Camacho-Garcia et al., wrote, “Color yellow, orange or pale red, with small black spots. Tubercles surrounded by opaque white rings. Rhinophores and branchial leaves yellow or orange, with white apices” (page 79). They reported its occurrence from Baja California, Mexico, to Panama and the Galapagos. Behrens & Hermosillo (page 88) wrote, “The notum is covered with small tubercles, and varies from yellow to red or brown. There is a dark circular band mid-dorsally. Within this band are two pairs of large white tubercles forming a square. There are lighter colored tubercles between these.”
“Variegated” is known from Ecuador and Bahía de los Ángeles. Its coloration is a cream whitish notum, with light orange-pink marginal band, sprinkled liberally with black and snow white dots. Tubercles are cream basally, tipped in orange-pink with snow white spots.

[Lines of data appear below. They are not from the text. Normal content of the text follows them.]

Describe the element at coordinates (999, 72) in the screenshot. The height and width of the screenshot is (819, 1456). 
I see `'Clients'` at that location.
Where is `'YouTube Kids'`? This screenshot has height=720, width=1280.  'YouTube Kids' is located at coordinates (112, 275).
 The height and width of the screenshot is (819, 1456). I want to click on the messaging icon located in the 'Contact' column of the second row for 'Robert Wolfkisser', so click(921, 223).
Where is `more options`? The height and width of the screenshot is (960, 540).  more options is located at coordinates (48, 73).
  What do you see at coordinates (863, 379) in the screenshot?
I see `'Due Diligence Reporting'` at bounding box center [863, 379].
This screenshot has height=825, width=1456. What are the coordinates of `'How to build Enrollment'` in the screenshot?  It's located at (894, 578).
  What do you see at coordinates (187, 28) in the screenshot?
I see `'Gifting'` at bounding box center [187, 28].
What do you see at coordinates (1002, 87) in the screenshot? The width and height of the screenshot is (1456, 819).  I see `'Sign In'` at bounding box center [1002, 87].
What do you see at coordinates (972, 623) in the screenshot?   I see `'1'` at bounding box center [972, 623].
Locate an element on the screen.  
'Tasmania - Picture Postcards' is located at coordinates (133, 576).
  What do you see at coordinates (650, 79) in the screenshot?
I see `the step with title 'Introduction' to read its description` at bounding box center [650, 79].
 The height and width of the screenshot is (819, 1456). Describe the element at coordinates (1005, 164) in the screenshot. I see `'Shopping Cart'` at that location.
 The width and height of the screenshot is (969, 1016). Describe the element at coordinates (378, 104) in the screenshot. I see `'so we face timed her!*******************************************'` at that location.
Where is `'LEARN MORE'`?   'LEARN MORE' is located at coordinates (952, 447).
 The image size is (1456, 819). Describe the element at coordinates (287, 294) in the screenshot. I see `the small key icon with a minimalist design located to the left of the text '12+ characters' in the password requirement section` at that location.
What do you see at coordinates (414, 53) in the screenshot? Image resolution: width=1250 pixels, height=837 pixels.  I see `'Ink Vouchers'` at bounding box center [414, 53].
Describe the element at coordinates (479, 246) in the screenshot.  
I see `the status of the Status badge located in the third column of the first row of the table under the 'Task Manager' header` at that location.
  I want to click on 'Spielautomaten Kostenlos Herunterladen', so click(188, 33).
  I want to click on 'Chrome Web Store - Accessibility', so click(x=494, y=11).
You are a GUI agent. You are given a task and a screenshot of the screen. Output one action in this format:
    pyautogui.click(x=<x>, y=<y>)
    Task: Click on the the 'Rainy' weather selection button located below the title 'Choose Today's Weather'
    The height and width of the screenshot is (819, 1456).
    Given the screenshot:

So, what do we have? These variations are not allopatric. The question is, “How biologically true or significant are these “categories”? Are they just color forms of one species? Or do we have a situation like that found in other Doriopsilla complexes, with synonymies and unnamed cryptic species, with DNA determinations needed to figure things out? It just warrants that platitude everyone uses: “Further work is needed.” Yes, you heard it from Techno Hans, it will require some DNA analysis to sort out the situation, plus internal anatomical descriptions.
Behrens, David W. & Alicia Hermosillo. 2005. Eastern Pacific Nudibranchs. A Guide to the Opisthobranchs from Alaska to Central America. Sea Challengers, Monterey. vi + 137 pp.
Camacho-García, Yolanda, Terrence M. Gosliner & Ángel Valdés. 2005. Field Guide to the Sea Slugs of the Tropical Eastern Pacific. California Academy of Sciences, San Francisco. 129 pp.
Marcus, Eveline & Ernst Marcus. 1967. American Opisthobranch Mollusks. University of Miami Institute of Marine Sciences, Studies in Tropical Oceanography No. 6: 256 pp.
Doing science is often considered to consist of four components: Observation, Hypothesis, Experimentation, and Theory. However, this misses the final, crucial point, without which science is not science: that is Communication. One must publish, present, teach or discuss the findings for it to be science. So science education (beginning with the youngest ages) is inherently part of a scientist's job description. I acknowledge the help of my nine-year-old granddaughter Ivette on some of my research expeditions, where she helps, observes, does and learns science. As she is shown doing here at Bahía de los Ángeles.
Children belong in the field. Once Ivette and I were traveling over a dirt road in my Jeep, with visibility nearly zero because of the billowing dust. I told her I did not know where this trail would end up, and she said, "No importa, Tata. ¡Si encontramos algo nuevo, podemos explorar!" "It doesn't matter, Tata. If we find something new, we can explore!" As scientists, we may not know what we are looking for, but we'll know it when we find it, based on our "thoroughly conscious ignorance" (James Maxwell).